Desmonte é o oposto de reforma. É usurpação de direitos sociais e políticos do povo. O “regime” bolsonarista desmonta os direitos sociais, um a um; desmonta as conquistas civilizadoras, a duras e demoradas penas conseguidas; desmonta a instituição da Presidência da República ao transformá-la num condomínio do ódio para dividir o povo brasileiro e torná-lo indefeso e manipulável. Impõe como doutrina de Estado o reles achismo de quem governa.
Desmonta a própria função cívica e propriamente militar das Forças Armadas, em particular as do Exército, ao tratá-lo como se devesse estar a serviço de uma causa que não é, propriamente, a causa da nação.
Mobiliza seus seguidores e apoiadores para se armarem e facilita o armamento contra o pressuposto legal de que as Forças Armadas devem ter o monopólio da violência a serviço da ordem e da Constituição. Não a serviço da desordem no silêncio cúmplice com as modalidades de terrorismo que vão se evidenciando em ações de grupos direitistas.
Condecora em nome da Marinha, sem a justificativa apropriada e necessária, gente que, provavelmente, não passaria no peneiramento da concepção de pátria do almirante Tamandaré, humanista, abolicionista e herói da pátria.
Interpreta o artigo 142 da Constituição contra a Constituição para supostamente delegar às Forças Armadas a função de poder moderador, que não têm, senão por meio de golpe, quando moderador é o STF. Os outros 249 artigos são os que dão sentido ao artigo 142.
Se o presidente está ocupado todo o tempo com as performances e exibições de um presidencialismo ora náutico, ora equestre, reduzido a mandonismo, quem está governando o Brasil?
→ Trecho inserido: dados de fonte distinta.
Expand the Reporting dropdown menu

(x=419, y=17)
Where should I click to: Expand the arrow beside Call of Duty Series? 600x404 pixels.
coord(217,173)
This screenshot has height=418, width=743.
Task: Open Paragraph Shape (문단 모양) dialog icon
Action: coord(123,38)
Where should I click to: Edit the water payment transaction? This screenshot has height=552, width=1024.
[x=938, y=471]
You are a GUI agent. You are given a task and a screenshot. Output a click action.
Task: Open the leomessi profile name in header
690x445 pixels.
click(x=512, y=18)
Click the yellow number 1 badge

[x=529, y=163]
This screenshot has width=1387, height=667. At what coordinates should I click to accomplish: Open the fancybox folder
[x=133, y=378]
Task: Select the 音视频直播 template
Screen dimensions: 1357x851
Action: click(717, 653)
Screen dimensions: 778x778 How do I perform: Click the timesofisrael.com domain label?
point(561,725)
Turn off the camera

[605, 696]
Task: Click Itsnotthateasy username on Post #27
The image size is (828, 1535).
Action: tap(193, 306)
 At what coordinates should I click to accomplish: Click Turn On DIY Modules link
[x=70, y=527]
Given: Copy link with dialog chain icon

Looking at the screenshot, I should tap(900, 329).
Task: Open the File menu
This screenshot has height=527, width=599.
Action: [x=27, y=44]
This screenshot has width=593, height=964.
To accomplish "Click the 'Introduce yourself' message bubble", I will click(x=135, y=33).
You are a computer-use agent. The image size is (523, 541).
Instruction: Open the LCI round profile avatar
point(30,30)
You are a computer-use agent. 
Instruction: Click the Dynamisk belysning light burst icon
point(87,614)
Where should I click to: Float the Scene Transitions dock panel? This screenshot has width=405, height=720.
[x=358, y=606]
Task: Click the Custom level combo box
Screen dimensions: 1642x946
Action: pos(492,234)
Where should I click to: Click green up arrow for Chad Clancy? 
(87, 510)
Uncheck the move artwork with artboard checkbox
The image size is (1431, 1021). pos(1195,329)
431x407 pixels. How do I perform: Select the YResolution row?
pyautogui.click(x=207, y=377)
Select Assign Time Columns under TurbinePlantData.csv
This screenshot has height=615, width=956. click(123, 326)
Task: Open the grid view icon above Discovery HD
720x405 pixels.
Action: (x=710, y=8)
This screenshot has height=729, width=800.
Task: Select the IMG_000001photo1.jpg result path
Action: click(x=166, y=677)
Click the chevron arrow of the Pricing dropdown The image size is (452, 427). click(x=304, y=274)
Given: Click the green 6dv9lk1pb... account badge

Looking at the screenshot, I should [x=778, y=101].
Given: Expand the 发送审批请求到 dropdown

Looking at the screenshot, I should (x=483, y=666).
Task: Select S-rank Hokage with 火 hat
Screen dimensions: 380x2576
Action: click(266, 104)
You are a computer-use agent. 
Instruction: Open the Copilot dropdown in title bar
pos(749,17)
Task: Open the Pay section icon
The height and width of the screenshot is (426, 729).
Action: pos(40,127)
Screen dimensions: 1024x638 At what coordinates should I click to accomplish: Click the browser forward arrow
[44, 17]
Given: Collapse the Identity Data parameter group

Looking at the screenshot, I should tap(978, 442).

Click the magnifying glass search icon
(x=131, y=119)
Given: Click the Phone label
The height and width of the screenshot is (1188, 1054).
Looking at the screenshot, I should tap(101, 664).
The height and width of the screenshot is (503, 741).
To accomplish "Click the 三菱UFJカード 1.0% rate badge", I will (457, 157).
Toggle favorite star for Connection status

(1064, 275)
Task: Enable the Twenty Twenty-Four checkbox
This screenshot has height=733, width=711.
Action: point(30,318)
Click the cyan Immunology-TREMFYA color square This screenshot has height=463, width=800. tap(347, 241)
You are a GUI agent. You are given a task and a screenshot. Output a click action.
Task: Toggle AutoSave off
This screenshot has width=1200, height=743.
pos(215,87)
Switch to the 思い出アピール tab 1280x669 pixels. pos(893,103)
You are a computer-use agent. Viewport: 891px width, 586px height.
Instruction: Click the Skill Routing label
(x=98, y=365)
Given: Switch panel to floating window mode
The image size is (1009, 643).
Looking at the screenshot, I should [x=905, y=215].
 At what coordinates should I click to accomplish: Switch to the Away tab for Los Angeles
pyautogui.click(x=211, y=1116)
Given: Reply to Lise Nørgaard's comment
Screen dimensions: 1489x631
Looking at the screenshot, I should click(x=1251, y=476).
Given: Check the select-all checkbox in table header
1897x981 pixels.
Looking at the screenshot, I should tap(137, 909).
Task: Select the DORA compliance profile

Quem é o ponto da comédia política brasileira que sopra ao ouvido dos usurpadores, além dos palavrões transgressivos e antibrasileiros, as diretrizes do desmonte e da liquidação da pátria? O enredo da incerteza e do obscurantismo, da doença e da morte?
O fantasma de agora, à luz do que sugerem as evidências inesperadas e reveladoras porque anômalas, do desgoverno, já era anunciado em outras aparições. E, no engano de muitos, não percebemos.
*José de Souza Martins é sociólogo. Professor Emérito da Faculdade de Filosofia da USP. Pesquisador Emérito do CNPq. Membro da Academia Paulista de Letras. Entre outros livros, é autor de "O Cativeiro da Terra" (Contexto).